Al di là del destino della legge elettorale va detto che Italicum e riforma costituzio­nale sono state pensate insieme nell’ottica della governabil­ità: un modello di democrazia decidente, sull’esempio di alcune grandi democrazie occidental­i come la Francia e la Gran Bretagna, che permetta a chi vince le elezioni di governare cinque anni per poi sottoporsi di nuovo al giudizio degli elettori. Il modello contrappos­to tende invece ad un sistema più rappresent­ativo, basato su un proporzion­ale più o meno corretto, che implica l’accordo tra partiti in Parlamento dopo il voto per la formazione del governo. Sono evidenteme­nte modelli di democrazia entrambi legittimi. La questione - tutta politica - sottintesa alla posizione favorevole a un sistema più rappresent­ativo che decidente è che il sistema politico italiano in pochi anni è cambiato: non c’è più il bipolarism­o con centrosini­stra e centrodest­ra contrappos­ti, bensì un sorta di tripolaris­mo. Tradotto: c’è in campo un forte movimento antisistem­a ed anti-europeo come il Movimento 5 stelle che con un meccanismo elettorale eccessivam­ente maggiorita­rio “rischia” di ritrovarsi nella stanza dei bottoni.
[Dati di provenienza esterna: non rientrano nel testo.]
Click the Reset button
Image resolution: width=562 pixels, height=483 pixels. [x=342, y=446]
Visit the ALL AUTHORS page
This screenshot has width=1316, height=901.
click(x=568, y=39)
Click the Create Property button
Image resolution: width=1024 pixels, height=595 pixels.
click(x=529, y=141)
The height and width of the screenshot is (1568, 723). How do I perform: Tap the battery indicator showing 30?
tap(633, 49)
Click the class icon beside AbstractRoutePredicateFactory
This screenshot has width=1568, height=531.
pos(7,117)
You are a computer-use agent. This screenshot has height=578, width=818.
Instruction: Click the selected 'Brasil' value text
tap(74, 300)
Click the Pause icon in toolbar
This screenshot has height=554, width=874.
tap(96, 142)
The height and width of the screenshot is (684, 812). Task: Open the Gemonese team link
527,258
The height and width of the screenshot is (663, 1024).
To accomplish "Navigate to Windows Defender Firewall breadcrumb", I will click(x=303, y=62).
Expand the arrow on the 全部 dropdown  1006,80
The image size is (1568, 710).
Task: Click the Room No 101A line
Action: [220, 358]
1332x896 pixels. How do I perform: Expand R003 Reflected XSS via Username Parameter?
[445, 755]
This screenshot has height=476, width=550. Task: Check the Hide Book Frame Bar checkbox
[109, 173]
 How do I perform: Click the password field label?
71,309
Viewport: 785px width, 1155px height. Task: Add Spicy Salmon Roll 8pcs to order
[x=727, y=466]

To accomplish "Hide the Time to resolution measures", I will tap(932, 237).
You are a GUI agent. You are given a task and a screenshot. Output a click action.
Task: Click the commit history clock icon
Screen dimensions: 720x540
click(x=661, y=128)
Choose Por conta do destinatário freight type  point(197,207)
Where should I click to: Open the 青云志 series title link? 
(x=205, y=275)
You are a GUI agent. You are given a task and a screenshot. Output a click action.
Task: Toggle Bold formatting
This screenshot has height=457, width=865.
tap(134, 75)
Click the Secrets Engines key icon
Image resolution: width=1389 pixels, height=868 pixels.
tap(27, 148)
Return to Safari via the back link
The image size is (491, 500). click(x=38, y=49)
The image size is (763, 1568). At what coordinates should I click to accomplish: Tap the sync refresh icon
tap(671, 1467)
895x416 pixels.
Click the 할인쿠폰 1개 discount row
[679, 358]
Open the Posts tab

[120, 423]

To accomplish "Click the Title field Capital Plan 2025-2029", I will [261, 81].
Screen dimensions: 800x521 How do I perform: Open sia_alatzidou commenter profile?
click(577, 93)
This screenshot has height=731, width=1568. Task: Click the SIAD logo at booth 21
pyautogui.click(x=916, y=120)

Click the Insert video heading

Al di là delle intenzioni politiche, sono i fatti stessi che in caso di vittoria del No spingono verso un sistema elettorale proporzion­ale. Il punto è che, al di là del sistema elettorale, è l’esistenza stessa del bicamera- lismo paritario ad aver determinat­o l’instabilit­à dei governi che conosciamo. La modalità di elezione delle due Camere è infatti diversa, e diverso è anche il bacino elettorale. Intanto, dalla riforma del Titolo V del 2001, la nostra Costituzio­ne prevede che la legge elettorale per il Senato debba essere su base regionale mentre quella per la Camera è su base nazionale. Inoltre per la Camera votano i cittadini al di sopra dei 18 anni, mentre per il Senato quelli al di sopra dei 25 anni. Si tratta di quattro milioni di elettori che con il loro voto possono determinar­e due risultati diversi nelle due Camere: come è già avvenuto nel ’94 (Berlusconi vittorioso al Senato ma non alla Camera), nel 2006 (Prodi vittorioso alla Camera ma traballant­e al Senato) e in modo clamoroso nel 2013 quando il sistema si è impallato del tutto (Bersani che conquista il premio di maggioranz­a con poco oltre il 25% alla Camera e nessun vincitore in Senato, dove con il Porcellum il premio di maggioranz­a era attribuito Regione per Regione).

Da allora la tendenza dei giovanissi­mi a votare in modo differente dai loro padri si è accentuata, tanto è vero che il M5S è il partito maggiorita­rio nella fascia tra i 18 e i 25 anni. Ora, se a vincere sarà il No, l’attesa sentenza della Corte costituzio­nale sull’Italicum (i primi 15 giorni di gennaio) non potrà che prendere atto del quadro “sistemico” e presumibil­mente estenderà alla Camera il proporzion­ale Consultell­um con soglie di sbarrament­o esistente per il Senato a Costituzio­ne vigente. Perché qualsiasi legge elettorale con premio potrebbe produrre due maggioranz­e diverse nelle due Camere. E la conseguenz­a politica del proporzion­ale è la grande coalizione tra il Pd e i vari partiti del centrodest­ra. Anche su questo, in fondo, si deciderà domenica prossima.